基于上述通过播放时间轴和字幕时间轴建立的同步匹配关系,可将所述字幕层的字幕时间轴嵌入至所述视音频数据的播放时间轴上,具体实现可以是将字幕时间轴的时间刻度和视音频数据播放时间轴的时间刻度合成,进而实现混合。例如:按照视音频的播放时间建立的播放时间轴,假设在视频出现的第10秒开始有一个持续2秒的字幕,在视频播放的第11秒建立一个2秒的字幕时间轴,混合匹配则是,视音频开始按每秒25帧的时间开始播放,到第251帧的时候,也就是说在第11秒时,将字幕时间轴加入到播放时间轴上,之后在视音频数据播放到300帧时,字幕时间轴停止,字幕层消失,以此类推,从而达到视音频数据与字幕层的同步混合,并将混合后的视音频数据分发到各个网络节点上输出。
基于上述通过播放时间轴建立与其匹配的字幕层显示起始时间戳和结束时间戳的方式,该种方式主要基于视音频数据播放时间轴,在其上位于字幕层所显示的时间点上打有字幕层显示时间戳,当视音频数据播放到该时间点上,触发该时间戳,进而使字幕层显示。
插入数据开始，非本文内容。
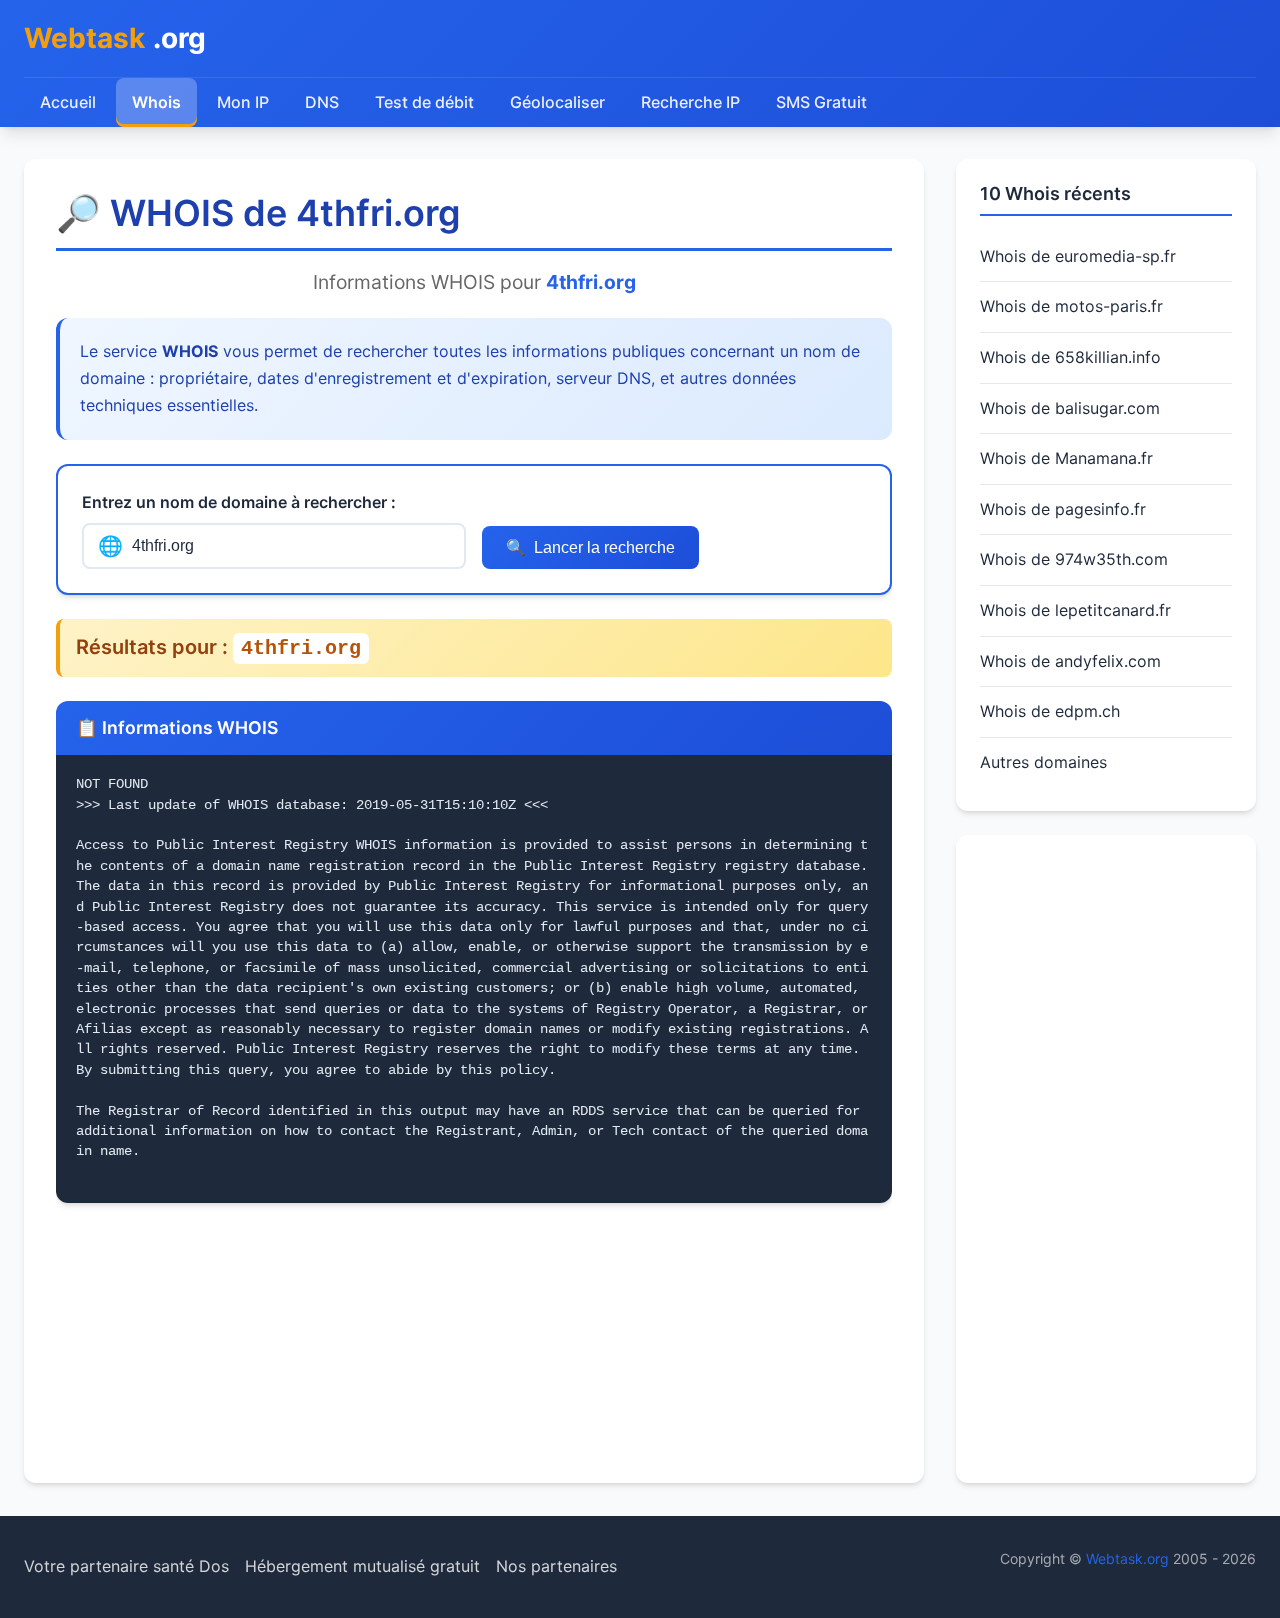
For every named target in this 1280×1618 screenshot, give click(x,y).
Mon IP (243, 102)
例如:假设在视频出现的第10秒开始有一个持续2秒的字幕,在视频播放的第11秒打一个字幕层显示的时间戳,在视频播放的第13秒打一个字幕停止的时间戳,混合则是,视音频开始按每秒25帧的时间开始播放,到第251帧的时候,也就是说在第11秒时,将播放时间轴自动触发字幕层的显示时间戳,进而使字幕层显示在该视频上,之后在视音频数据播放到300帧时,也就是在第13秒时,视频播放时间轴自动触发字幕层的停止时间戳,字幕层消失,以此类推,从而达到视音频数据与字幕层的混合。
在采用在视音频数据显示字幕层的帧画面位置处加入标识,在字幕层上设置与所述视音频标识相同字幕层显示标记,通过视音频标识与字幕层标识实现二者之间的同步匹配关系时,将二者混合是将二者的标记重叠,使得视 音频数据在显示设备上播放时,当标记显示时,字幕层则能够在视音频数据显示字幕层的位置显示字幕层,实现二者即时同步显示。
需要说明的是,对于上述描述的视音频数据与字幕层混合的方式中,可以通过系统自动匹配,也可以通过人工干预的方式实现字幕层与视音频数据的匹配混合,人工干预方式,可以是在字幕层需要显示的位置,人工加入字幕层等方式。
上述混合过程的实现可以通过编码器实现,直播服务器将建立同步匹配关系的视音频数据和字幕层发送至混合编码器,通过混合编码器将二者进行混合,并最终发送。
可以理解的是,该步骤中将混合后的视音频数据和字幕层可以通过网路传输协议(例如:http协议)传输,并显示在显示设备上。
根据上述内容可以获知,本发明提供的一种流媒体与字幕即时同步显示方法,将采集编码后的视音频数据发送至直播服务器中,直播服务器根据预设的延时时间对其进行缓存,同时将获取得到与所述视音频数据相关的字幕数据形成字幕层,直播服务器将二者建立同步匹配关系并发送,经过对具有同步匹配关系的视音频数据和字幕层进行混合之后,通过网络节点分发出去,最终在显示设备上使视音频数据和字幕层即时同步显示。由此使得在境内外直播节目或直播活动现场,通过获取的视音频数据和字幕数据进行延时处理后,可有效的调整字幕与视音频数据的匹配,达到字幕可实时显示在视音频画面上;并且由于设定延时时长从而使得字幕与视音频数据的匹配度更加精准,降低字幕的错误率,保证视音频与字幕的同步显示,并且不受字幕显示不受地域限制。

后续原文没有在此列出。